Re: [PATCH,RFC 00/09] svcrdma: Fast Memory Registration Support

Linux NFS development
 help / color / mirror / Atom feed

From: Tom Tucker <tom@opengridcomputing.com>
To: "J. Bruce Fields" <bfields@fieldses.org>
Cc: linux-nfs@vger.kernel.org
Subject: Re: [PATCH,RFC 00/09] svcrdma: Fast Memory Registration Support
Date: Wed, 13 Aug 2008 17:28:20 -0500	[thread overview]
Message-ID: <48A36004.1030304@opengridcomputing.com> (raw)
In-Reply-To: <20080813211953.GN26765@fieldses.org>

J. Bruce Fields wrote:
> On Wed, Aug 13, 2008 at 11:06:29AM -0500, Tom Tucker wrote:
>> This patchset implements support for Fast Memory Registration in the
>> NFS server.  Fast Memory Regstration is the ability to quickly map a
>> kernel memory page list as a logically contiguous memory region from
>> the perspective of the adapter. This mapping is created and
>> invalidated using work requests posted on the SQ. This allows for
>> large amounts of data to transferred between the client and server
>> with a single work request as well as the ability to invalidate a
>> previously mapped memory region. For iWARP, this allows for "one-shot"
>> memory regions to be mapped for a single NFS-RDMA data transfer. This
>> improves security since a byzantine app listening on the net will have
>> a very short window during which the RKEY is valid.
>>
>> This capability is only enabled if the underlying device advertises
>> that it is supported.
> 
> Thanks for your continuing work on this.
> 
> I think we really need to document the security assumptions, though.
> 

Yes, that's a good idea. Maybe a file in Documentation/svcrdma?

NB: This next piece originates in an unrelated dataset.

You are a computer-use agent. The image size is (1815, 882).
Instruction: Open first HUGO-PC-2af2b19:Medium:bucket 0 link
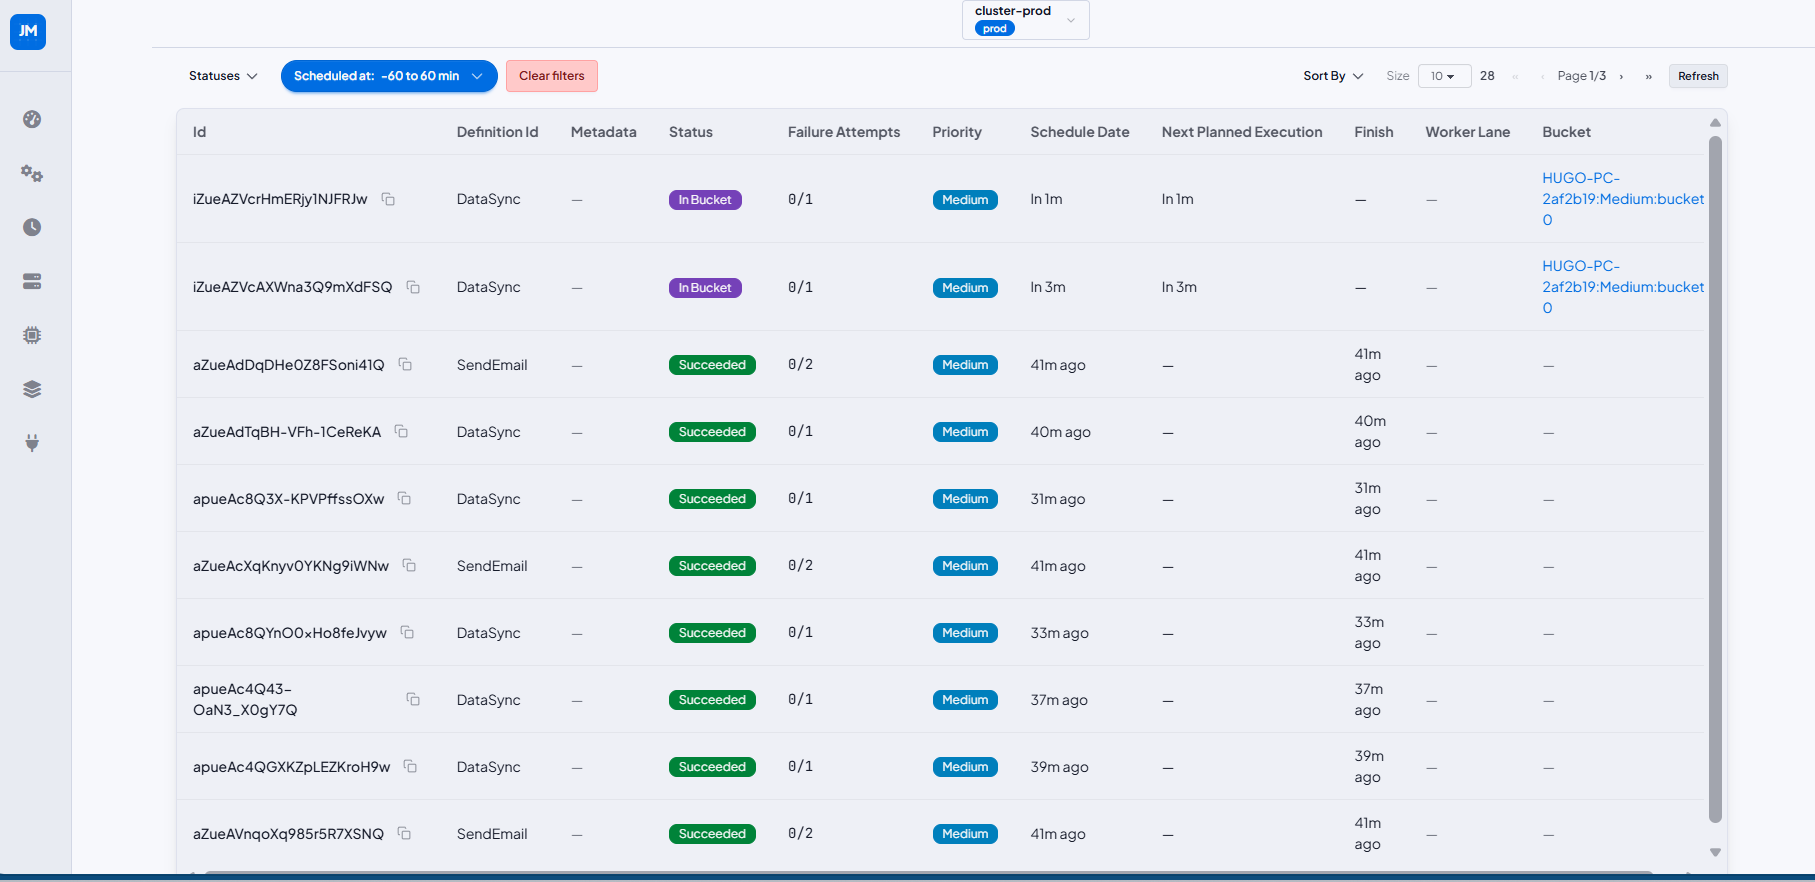coord(1622,199)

> (Currently is your entire memory at the mercy of anyone on the same
> local network as your rdma adapter?

------------------------------------------------------------------------

A principal exploit is that a node listening on a mirror port of a switch
could snoop RDMA packets containing RKEY and then forge a packet with this
RKEY to write or read the memory of the peer to which the RKEY referred.

The NFSRDMA protocol is defined such that a) only the server initiates
RDMA, and b) only the client's memory is exposed via RKEY. This is why
the server reads to fetch RPC data from the client even though it would
be more efficient for the client to write the data to the server's memory.

The above design goal is not entirely realized with iWARP, however, because
the RKEY (called an STag on iWARP) for the data sink of an RDMA_READ is
actually placed on the wire! Not only that, iWARP (RDDP) requires that this
RKEY have Remote Write! This means that the server's memory is exposed by
virtue of having placed the RKEY for it's local memory on the wire in order
to receive the result of the RDMA_READ. By contrast, IB uses an opaque
transaction ID# to associate the READ_RPL with the READ_REQ _and_ the data
sink of an RDMA_READ does not require remote access. That said, the evil node
in question, for example, could potentially forge a packet with this
transaction ID and corrupt the target memory, however, the duration
of the exploit is this single READ_REQ.

The newer RDMA adapters (both iWARP and IB) support "Fast Memory Registration".
This capability allows memory to be quickly registered and
de-registered by submitting WR on the SQ. So the idea is to create an RKEY
that ONLY maps the single RPC. So the WR sequence is post_map,
post_rdma_read, post_invalidate. This has two benefits, a) it restricts the
domain of the exploit to the memory of a single RPC, and b) it limits the
duration of the exploit to the time it takes to satisfy the RDMA_READ.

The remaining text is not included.